We reviewed the angiograms in the 2 groups for neovascularization (NV) and other abnormal vascular patterns both in the periphery and the posterior pole.

Main Outcome Measures:

FA findings including NV, peripheral and macular vascular abnormalities.

Results:

Forty eyes of 20 infants were included in the IVB group and 16 eyes of 8 infants in the untreated group. Median gestational age was similar in the 2 groups (24.5 & 24.7 weeks respectively; p = 0.44) as was the median birth weight (648.5 & 560.0 g respectively; p=0.26). Median post-menstrual age at the time of FA was 65.1 and 83.9 weeks respectively (p = 0.0002). Review of angiograms demonstrated NV in 30.0% and 37.5% in the IVB and untreated cohorts, respectively (p=0.75). Abnormal vascular patterns in the periphery were similar in both groups (100.0%) while posterior pole finding of vessels encroaching onto the fovea were more prevalent in the IVB cohort (65.0% vs 25.0%; p=0.009).

Conclusion:

FA after bevacizumab for ROP reveals abnormal vascular patterns in all eyes and NV in approximately one-third. Similar abnormal vascular patterns on FA are seen at a similar prevalence after spontaneous regression of ROP. These findings suggest that the abnormal vascular patterns identified by FA in patients with ROP result from the disease process itself rather than as a result of exposure to anti-VEGF medications..


Intravitreal bevacizumab (IVB) for retinopathy of prematurity (ROP) has been widely utilized since the publication of BEAT-ROP in 2011.1 Persistent avascular retina after IVB is common.2, 3 Late recurrence of ROP has been reported after IVB and is thought to be driven by hypoxic avascular peripheral retina.4-6 The long-term risk of late recurrence is unknown. At our institution, persistent avascular retina is imaged with FA and treated with laser when vessels do not extend into zone 3 by 60 weeks post-menstrual age (PMA).

_Tasks to complete_
A – Put this sentence from the retinopathy of prematurity excerpt into Spanish: "The long-term risk of late recurrence is unknown."
B – From the retinopathy of prematurity excerpt, return word for word the part that opens with the words containing "Forty eyes of" and closes with "vs 25.0%; p=0.009).".
The listing that comes next has nothing to do with the retinopathy of prematurity excerpt.

_Information provided_
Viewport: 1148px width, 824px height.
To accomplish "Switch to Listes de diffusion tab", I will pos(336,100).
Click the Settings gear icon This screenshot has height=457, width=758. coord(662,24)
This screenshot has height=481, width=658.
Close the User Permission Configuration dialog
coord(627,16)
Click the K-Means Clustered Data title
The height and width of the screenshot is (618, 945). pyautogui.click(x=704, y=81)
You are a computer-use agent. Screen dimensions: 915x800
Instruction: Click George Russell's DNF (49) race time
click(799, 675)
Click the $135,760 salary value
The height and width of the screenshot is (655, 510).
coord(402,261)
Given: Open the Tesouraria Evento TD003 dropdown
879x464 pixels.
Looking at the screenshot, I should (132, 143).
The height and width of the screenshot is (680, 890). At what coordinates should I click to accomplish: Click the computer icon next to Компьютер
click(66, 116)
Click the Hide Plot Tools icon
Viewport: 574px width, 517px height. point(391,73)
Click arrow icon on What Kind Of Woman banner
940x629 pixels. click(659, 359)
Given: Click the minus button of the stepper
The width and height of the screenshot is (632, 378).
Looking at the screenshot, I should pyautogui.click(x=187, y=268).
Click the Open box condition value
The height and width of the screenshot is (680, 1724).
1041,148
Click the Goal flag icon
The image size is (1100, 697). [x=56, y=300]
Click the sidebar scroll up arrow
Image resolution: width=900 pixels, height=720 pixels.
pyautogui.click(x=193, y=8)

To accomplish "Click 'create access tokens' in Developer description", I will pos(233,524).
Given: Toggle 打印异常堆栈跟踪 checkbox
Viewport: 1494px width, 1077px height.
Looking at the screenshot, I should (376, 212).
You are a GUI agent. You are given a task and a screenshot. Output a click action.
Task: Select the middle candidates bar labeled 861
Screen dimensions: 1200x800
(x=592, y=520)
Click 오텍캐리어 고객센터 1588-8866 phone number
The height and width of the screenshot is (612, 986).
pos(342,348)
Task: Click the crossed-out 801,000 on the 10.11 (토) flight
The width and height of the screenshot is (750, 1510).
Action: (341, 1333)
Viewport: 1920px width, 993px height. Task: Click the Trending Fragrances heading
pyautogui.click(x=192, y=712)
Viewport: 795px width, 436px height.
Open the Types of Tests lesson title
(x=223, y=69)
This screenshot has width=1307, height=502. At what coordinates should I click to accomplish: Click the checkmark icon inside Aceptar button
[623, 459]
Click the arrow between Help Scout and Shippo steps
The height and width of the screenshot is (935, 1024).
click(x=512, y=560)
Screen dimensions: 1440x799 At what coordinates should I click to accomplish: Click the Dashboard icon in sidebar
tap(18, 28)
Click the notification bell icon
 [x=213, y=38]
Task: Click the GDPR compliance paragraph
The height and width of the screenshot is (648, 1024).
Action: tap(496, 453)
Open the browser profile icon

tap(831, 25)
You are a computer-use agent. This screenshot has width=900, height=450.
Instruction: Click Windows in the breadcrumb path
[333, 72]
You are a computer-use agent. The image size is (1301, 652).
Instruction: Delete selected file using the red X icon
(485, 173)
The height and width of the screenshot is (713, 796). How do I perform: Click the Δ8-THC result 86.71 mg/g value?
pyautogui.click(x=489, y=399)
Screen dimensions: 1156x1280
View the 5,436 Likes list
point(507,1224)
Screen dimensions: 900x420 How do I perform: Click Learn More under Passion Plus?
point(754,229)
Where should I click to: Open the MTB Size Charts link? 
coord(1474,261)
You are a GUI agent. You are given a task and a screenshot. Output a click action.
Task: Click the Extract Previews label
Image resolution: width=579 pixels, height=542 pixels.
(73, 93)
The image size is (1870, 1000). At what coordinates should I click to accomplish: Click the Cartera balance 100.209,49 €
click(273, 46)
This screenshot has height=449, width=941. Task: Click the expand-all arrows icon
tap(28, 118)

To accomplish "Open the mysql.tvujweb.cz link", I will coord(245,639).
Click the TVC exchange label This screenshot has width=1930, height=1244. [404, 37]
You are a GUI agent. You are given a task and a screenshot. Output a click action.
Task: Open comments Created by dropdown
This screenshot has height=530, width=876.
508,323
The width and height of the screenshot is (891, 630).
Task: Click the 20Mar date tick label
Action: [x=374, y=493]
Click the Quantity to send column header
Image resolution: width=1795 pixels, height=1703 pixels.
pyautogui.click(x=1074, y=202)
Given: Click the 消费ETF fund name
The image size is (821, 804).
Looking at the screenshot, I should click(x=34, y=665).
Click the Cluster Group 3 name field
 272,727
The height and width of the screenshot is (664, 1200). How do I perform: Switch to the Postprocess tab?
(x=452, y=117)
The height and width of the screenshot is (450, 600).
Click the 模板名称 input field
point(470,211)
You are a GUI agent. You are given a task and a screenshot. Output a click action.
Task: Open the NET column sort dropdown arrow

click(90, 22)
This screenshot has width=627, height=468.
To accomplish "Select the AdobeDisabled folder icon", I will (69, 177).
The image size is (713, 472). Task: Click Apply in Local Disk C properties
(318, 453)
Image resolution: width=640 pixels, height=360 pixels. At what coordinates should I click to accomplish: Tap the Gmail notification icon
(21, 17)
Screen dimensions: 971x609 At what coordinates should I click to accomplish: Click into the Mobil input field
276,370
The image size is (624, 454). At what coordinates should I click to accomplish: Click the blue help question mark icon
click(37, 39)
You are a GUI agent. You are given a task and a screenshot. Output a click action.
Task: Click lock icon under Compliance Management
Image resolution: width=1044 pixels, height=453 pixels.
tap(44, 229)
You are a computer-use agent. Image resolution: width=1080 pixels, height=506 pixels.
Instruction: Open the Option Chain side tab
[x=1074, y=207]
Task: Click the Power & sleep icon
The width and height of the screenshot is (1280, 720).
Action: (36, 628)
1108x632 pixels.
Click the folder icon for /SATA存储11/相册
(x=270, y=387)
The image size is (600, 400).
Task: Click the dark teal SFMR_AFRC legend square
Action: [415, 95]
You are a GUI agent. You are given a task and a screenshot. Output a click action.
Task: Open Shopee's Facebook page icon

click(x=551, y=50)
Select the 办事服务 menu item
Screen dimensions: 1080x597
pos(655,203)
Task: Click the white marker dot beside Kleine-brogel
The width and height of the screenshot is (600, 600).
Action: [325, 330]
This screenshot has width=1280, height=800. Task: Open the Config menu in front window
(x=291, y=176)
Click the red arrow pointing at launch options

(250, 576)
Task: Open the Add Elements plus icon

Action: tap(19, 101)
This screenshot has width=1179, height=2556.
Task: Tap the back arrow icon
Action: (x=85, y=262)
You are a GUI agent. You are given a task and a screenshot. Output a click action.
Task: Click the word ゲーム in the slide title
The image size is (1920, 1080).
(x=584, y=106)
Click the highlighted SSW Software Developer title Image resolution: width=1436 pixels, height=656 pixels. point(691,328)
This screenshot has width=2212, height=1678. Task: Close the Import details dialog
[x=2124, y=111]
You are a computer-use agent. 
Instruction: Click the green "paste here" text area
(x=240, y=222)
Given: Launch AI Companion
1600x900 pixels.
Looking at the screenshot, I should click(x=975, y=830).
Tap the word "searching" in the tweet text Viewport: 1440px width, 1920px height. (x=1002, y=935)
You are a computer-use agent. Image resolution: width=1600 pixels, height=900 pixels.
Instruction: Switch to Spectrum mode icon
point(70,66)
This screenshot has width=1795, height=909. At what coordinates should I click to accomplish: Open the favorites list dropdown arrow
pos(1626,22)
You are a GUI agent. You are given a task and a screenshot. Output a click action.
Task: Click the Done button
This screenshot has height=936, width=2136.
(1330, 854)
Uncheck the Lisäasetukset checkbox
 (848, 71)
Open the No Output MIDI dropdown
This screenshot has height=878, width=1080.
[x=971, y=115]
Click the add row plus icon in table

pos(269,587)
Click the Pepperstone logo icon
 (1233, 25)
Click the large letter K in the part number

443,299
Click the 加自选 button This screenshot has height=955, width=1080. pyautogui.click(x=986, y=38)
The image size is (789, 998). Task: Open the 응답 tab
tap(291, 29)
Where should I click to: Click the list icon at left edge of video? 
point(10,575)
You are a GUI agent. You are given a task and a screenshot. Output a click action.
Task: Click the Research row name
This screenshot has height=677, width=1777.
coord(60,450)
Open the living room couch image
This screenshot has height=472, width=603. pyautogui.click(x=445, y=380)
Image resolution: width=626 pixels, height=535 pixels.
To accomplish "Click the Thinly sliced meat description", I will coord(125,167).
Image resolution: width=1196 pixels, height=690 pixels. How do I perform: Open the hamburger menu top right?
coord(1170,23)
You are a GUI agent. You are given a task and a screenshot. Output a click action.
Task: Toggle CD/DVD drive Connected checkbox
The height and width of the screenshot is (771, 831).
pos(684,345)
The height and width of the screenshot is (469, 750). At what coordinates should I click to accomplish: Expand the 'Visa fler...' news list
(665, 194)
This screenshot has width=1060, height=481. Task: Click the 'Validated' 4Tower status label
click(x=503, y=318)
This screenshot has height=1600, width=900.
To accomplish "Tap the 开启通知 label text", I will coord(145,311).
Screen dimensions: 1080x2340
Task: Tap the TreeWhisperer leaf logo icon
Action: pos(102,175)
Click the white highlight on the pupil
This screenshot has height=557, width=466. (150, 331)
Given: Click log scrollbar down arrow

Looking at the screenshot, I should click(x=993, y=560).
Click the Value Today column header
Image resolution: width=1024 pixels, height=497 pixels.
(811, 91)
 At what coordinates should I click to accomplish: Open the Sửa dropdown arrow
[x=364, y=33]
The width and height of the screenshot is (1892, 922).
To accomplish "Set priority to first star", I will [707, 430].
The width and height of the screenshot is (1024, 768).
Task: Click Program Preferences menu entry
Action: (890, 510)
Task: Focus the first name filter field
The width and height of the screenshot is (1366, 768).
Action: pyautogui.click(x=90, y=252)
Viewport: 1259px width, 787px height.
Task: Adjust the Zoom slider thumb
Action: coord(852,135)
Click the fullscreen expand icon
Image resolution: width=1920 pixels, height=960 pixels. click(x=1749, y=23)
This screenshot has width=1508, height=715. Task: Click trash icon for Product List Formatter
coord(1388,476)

_Task results_
A – Se desconoce el riesgo a largo plazo de recurrencia tardía.

B –
Forty eyes of 20 infants were included in the IVB group and 16 eyes of 8 infants in the untreated group. Median gestational age was similar in the 2 groups (24.5 & 24.7 weeks respectively; p = 0.44) as was the median birth weight (648.5 & 560.0 g respectively; p=0.26). Median post-menstrual age at the time of FA was 65.1 and 83.9 weeks respectively (p = 0.0002). Review of angiograms demonstrated NV in 30.0% and 37.5% in the IVB and untreated cohorts, respectively (p=0.75). Abnormal vascular patterns in the periphery were similar in both groups (100.0%) while posterior pole finding of vessels encroaching onto the fovea were more prevalent in the IVB cohort (65.0% vs 25.0%; p=0.009).